A non-nucleoside reverse transcriptase inhibitor-based antiretroviral regimen appears to have a similar impact on Kaposi’s sarcoma (KS) in Ugandans to regimens based on protease inhibitors in North America and Europe, according to findings released last month. Nevertheless nearly a third of people diagnosed with KS subsequently died, despite receiving antiretroviral therapy (ART).
Researchers from Uganda and the US Centers for Disease Control presented data on the clinical outcomes for patients with AIDS-related Kaposi’s sarcoma (KS) on non-nucleoside reverse transcriptase inhibitor (NNRTI)-based ART in a resource-limited setting at the Fourteenth Conference on Retroviruses and Opportunistic Infections in Los Angeles, USA.
KS is the most common AIDS-related malignancy which is associated with mortality. After the introduction of protease inhibitor-based antiretroviral therapy in North America and Europe in the mid-1990s, doctors noted that Kaposi’s sarcoma lesions often spontaneously shrank and disappeared in HIV-positive patients, and mortality associated with the condition declined substantially. There was speculation that protease inhibitors had a direct effect on Kaposi’s sarcoma independent of their effect on the immune system, although a French study published in 2006 found no difference in the rate of KS remission between patients treated with PIs or NNRTIs.
However, there is a paucity of information about the clinical outcomes for AIDS-related KS in resource-poor settings where NNRTI-based ART is predominantly used. This was the background for the present study in rural Uganda.
The study evaluated HIV-infected patients aged 18 years and over who initiated ART in the Home-Based AIDS Care Project in Tororo, Uganda from May 2003 to December 2005 and were diagnosed with KS at baseline or in follow-up. The primary ART regimen was 3TC (lamivudine, Epivir), d4T (stavudine, Zerit), and nevirapine (Viramune). KS was diagnosed based on clinical grounds supported, whenever possible, by biopsies, chest X-rays, and ultrasonography.

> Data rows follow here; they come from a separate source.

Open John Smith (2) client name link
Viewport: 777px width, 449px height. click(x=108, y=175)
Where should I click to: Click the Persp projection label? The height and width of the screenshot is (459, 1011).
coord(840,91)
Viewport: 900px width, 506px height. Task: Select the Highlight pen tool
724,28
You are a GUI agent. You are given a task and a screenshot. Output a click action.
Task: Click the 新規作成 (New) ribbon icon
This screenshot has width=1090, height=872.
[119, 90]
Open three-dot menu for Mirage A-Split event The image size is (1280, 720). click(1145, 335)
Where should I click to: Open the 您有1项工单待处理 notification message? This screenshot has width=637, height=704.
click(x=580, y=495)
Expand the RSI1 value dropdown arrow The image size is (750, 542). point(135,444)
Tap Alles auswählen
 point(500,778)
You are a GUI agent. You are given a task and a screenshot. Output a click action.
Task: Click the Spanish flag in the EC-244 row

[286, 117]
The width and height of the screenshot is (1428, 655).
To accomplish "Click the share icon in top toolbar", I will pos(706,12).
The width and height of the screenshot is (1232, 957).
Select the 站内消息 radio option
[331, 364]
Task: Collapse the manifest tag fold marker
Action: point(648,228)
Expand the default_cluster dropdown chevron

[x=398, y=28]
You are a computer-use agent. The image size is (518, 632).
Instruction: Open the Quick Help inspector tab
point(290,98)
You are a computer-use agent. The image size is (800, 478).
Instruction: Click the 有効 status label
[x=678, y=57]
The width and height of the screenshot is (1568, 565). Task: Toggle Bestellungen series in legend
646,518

Individuals who had KS at baseline (prevalent KS) were compared with those who developed KS during follow up (incident KS). Logistic regression was used to examine the effect of independent risk factors on prevalent or incident KS. Cox proportional hazards modeling was used to examine associations between baseline variables and risk factors for death among KS patients.
Out of the 1,125 individuals, 16 were diagnosed with prevalent KS and 17 with incident KS at baseline and during 1983 person years of follow up, respectively. A total of twelve patients received chemotherapy for their KS (three baseline and nine follow-up cases).
The median time from initiation of ART to KS diagnosis was 115 days (IQR 60-300) for incident KS, resulting in an incidence of 0.86/100 person years. Prevalent KS was distinct from incident KS by the sex distribution (31.3 % female versus 64.7 %, p = 0.02) and baseline log viral load (5.3 vs 5.9, p = 0.02). Both forms of KS were comparable for baseline CD4 cell count, body mass index, or crude mortality.
KS was associated with being male (adjusted odds ratio, AOR, 2.47, 95 % CI 1.23-5.01) and baseline CD4 cell count
Mortality was associated with visceral KS (adjusted hazard ratio, AHR, 21.5, 95 % CI 2.71-171.0) but not with baseline CD4 count or viral load and use of chemotherapy.
In conclusion, KS diagnosis at baseline or follow-up during NNRTI-based ART was associated with a high mortality rate of 30 % in a rural population in Eastern Uganda. The authors point out that KS regression rates were similar to those reported for protease-inhibitor -based ART.
Asiimwe F et al. Clinical outcomes of HIV-infected patients with Kaposi’s sarcoma receiving antiretroviral therapy in rural Uganda. Fourteenth Conference on Retroviruses and Opportunistic Infections, Los Angeles, abstract 880, 2007.